Я ходила вчера вечером смотреть мадемуазель Рокур в «Семирамиде» с дамой, о которой я упоминала в прошлый раз. Никто меня не видит. Я хожу одетая как экономка, в моем чудовищно большом старом коричневом орлеанском чепце, сажусь в закрытую «loge» (ложу) и подкупаю билетера, чтобы никого больше не пускал. «Семирамида» не доставила мне удовольствия. Женщина, которая хладнокровно убила своего мужа, только чтобы царствовать в одиночестве, не может быть сделана интересной никакими последующими событиями; и ее напыщенное величие, хотя, на мой взгляд, и не внушительное, бросает все остальные персонажи так сильно в тень, что вам мало дела до того, что с ними станет. Ее неистово аплодировали, так как это произведение большой пышности и зрелищности, а героиня обладает тем, что сейчас называют «caractère» (характером). Но что было самым любопытным, так это неистовая манера, в которой женщины аплодировали Лафону. Некоторые из них были подобны вакханкам. Он хорош собой, без «noblesse» (благородства); но не производит на меня ни малейшего впечатления.
ТОМУ ЖЕ.
Париж, 18 апреля 1804 г.
Я была вчера вечером на «largish» (довольно большой) вечеринке у баронессы. Из-за какой-то ошибки я не получила ее приглашение до самого утра, поэтому решила, что это маленькое английское общество, и пошла в своем утреннем платье. Я чувствовала себя немного неловко среди длинных шлейфов, перьев, «bijous» (драгоценностей) и кружев около дюжины женщин, которые были очень «magnifique» (великолепны), среди которых не в последнюю очередь была леди Клаверинг; но я не страдала так сильно, как бедная леди И——, которая, хотя была гораздо более наряжена, чем я, не была готова к чужим и только и делала, что смотрела вниз на себя и рассматривала свое платье с видом огорчения и смирения, что поразило меня как такой большой «ridicule» (нелепость), что мне стало стыдно быть хоть сколько-нибудь смущенной.

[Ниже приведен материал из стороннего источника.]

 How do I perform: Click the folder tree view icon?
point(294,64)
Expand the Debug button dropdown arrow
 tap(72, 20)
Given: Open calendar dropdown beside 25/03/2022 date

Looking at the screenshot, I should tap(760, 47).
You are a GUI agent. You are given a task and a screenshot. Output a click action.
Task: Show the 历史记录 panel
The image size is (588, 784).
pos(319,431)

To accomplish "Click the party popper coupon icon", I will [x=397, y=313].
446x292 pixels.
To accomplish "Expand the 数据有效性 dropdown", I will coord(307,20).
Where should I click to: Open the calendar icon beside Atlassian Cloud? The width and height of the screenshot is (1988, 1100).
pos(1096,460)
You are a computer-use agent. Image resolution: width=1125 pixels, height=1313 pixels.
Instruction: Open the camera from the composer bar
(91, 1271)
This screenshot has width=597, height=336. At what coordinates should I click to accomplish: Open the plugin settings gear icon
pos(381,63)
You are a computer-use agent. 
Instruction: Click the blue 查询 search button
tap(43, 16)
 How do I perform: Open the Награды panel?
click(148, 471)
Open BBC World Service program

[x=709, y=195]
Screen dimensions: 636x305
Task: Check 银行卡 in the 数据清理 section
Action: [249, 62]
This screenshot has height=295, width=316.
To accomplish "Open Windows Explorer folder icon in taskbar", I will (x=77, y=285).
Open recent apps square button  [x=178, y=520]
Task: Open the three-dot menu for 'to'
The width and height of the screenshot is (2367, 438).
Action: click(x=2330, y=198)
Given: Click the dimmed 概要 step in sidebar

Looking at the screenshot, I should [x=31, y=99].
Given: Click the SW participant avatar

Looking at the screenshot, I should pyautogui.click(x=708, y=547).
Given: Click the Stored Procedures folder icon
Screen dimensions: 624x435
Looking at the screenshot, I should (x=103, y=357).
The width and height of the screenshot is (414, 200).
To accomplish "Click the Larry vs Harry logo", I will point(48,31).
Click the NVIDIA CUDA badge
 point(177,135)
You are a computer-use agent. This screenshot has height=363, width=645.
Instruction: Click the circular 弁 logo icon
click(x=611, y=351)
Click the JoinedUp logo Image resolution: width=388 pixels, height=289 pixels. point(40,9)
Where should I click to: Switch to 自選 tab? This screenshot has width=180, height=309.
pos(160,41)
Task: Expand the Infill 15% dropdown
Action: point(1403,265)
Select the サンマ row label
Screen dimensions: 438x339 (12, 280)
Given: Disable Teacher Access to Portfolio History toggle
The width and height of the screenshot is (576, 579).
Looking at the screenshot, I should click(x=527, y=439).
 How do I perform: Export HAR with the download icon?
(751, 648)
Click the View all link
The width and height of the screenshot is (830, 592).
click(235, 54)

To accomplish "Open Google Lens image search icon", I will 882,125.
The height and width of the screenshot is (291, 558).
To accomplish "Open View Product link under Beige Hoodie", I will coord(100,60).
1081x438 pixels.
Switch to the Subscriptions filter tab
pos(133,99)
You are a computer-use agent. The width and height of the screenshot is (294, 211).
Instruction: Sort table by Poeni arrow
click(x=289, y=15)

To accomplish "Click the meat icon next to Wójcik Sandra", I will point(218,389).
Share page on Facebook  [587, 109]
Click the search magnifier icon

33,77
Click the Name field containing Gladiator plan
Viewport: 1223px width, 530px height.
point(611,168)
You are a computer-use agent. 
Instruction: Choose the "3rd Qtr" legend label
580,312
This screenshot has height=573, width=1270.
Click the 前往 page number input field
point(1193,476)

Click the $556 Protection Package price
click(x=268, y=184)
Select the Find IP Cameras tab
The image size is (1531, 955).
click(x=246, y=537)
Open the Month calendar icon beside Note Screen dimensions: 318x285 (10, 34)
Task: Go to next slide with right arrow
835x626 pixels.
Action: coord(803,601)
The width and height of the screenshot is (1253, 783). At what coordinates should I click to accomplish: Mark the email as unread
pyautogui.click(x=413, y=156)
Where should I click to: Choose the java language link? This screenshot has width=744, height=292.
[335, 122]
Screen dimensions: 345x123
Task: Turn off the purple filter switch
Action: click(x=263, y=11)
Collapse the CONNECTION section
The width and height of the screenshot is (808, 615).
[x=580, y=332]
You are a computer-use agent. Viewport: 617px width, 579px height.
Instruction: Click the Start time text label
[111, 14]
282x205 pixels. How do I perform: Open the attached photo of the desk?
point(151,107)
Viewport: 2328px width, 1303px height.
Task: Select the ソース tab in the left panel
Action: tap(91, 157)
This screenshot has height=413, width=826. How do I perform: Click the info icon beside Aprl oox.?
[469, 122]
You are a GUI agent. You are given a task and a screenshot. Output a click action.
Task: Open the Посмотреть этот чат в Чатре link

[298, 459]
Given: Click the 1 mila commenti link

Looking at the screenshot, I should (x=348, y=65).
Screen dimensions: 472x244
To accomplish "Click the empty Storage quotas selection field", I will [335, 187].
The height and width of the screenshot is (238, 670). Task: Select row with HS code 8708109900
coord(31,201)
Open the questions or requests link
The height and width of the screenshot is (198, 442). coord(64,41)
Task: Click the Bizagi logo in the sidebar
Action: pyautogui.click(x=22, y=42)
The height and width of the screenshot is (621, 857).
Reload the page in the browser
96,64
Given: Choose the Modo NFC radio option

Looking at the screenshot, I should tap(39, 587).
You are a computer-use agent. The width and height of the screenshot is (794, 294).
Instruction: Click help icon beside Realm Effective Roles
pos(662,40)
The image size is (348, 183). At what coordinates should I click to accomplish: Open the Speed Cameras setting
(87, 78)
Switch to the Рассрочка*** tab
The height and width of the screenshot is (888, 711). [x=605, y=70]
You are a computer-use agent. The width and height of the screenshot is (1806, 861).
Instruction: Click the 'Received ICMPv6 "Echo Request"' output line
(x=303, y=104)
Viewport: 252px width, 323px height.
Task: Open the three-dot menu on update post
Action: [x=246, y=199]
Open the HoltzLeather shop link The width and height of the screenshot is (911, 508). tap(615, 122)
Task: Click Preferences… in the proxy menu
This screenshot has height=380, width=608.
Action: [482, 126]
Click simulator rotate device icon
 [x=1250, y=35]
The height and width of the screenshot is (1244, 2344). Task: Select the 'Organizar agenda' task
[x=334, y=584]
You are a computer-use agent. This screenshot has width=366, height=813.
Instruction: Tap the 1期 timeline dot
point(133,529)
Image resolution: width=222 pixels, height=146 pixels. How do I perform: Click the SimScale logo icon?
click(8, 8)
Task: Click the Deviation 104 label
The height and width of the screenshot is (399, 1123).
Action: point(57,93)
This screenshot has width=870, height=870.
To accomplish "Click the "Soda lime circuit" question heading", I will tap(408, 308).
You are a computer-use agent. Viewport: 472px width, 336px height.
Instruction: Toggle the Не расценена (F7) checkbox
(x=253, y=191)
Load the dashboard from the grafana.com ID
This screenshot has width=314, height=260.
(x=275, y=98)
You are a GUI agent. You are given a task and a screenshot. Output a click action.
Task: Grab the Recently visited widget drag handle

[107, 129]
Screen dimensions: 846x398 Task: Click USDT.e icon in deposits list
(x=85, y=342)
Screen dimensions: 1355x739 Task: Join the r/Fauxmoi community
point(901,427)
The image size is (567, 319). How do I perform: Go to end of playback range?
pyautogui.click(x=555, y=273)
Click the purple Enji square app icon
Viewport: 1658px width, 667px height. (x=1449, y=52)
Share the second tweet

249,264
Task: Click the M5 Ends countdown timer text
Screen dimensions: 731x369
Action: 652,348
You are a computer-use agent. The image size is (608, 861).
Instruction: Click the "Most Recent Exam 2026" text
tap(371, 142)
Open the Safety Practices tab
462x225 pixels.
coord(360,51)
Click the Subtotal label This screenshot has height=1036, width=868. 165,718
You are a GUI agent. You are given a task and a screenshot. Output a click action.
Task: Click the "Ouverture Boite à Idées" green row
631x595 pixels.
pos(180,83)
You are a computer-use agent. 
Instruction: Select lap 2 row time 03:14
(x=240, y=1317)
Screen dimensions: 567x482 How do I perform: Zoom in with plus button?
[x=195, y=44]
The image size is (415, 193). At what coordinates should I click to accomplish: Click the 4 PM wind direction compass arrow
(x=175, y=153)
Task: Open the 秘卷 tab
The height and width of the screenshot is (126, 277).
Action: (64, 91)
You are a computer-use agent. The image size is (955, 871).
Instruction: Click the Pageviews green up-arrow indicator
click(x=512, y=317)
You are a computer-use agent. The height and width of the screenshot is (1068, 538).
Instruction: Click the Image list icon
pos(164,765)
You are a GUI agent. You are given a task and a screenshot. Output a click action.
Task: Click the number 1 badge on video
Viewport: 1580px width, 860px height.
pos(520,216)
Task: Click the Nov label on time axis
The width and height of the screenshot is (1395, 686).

Я только что была у леди ——. Она приняла меня, как женщины обычно принимают посетителей, присланных их мужьями — «c’est tout dire» (этим все сказано) — вежливо и ледяно; она никогда не задала ни одного вопроса о нем, выглядит ли он хорошо или плохо, видим ли мы его часто, короче говоря, ни одного знака интереса... Помните, не позволяйте лорду —— думать, что я была принята иначе, чем очень вежливо и подобающе. Я боюсь вашей чрезмерной искренности и невозможности скрыть какое-либо чувство; но я люблю и, прежде всего, уважаю вас за это.
ТОМУ ЖЕ.
Париж, апрель 1804 г.
Мой ребенок спит в своей колыбели. Китти «boudé»-ит (дуется) в маленькой уличной комнате, а Антуан крайне печален, как он всегда бывает теперь, когда она «boudés» (дуется). Салли дерзкая, активная и «очень счастлива», потому что я отругала Китти вчера вечером. Пьер спит, а лошади, я полагаю, чувствуют себя очень некомфортно, если судить по тому, как они ползают, и по жалкому виду, который у них, так отличающемуся от их гладкой вдовьей рыси в Орлеане. Конечно, женщине нечего делать с лошадьми; и дама, которая вышла замуж, потому что ее экипаж никогда не был у дверей вовремя, имела такую же хорошую причину, как многие очень мудрые люди, которые, кажется, взяли тех, кто не дает никакого оправдания вообще. Однако ни одна женщина во Франции не имеет права ругать супружество, ибо, конечно, в англо-парижском кругу вся вина кажется на стороне жен. Я пошла выбирать вуаль для миссис Ф——, и она была так же изматывающа, как кто-либо мог быть из-за такой мелочи. У меня есть своего рода деликатность по отношению к тем, кто кажется подобострастным, которая распространяется на лавочников, хотя я знаю, что в большинстве мест они заставляют платить за беспокойство, которое им причиняют; и мне действительно было стыдно за то, как она дергала, комкала и примеряла самые ценные кружева. Борьба между любезностью Сюэра и ее тревогой была очень комичной.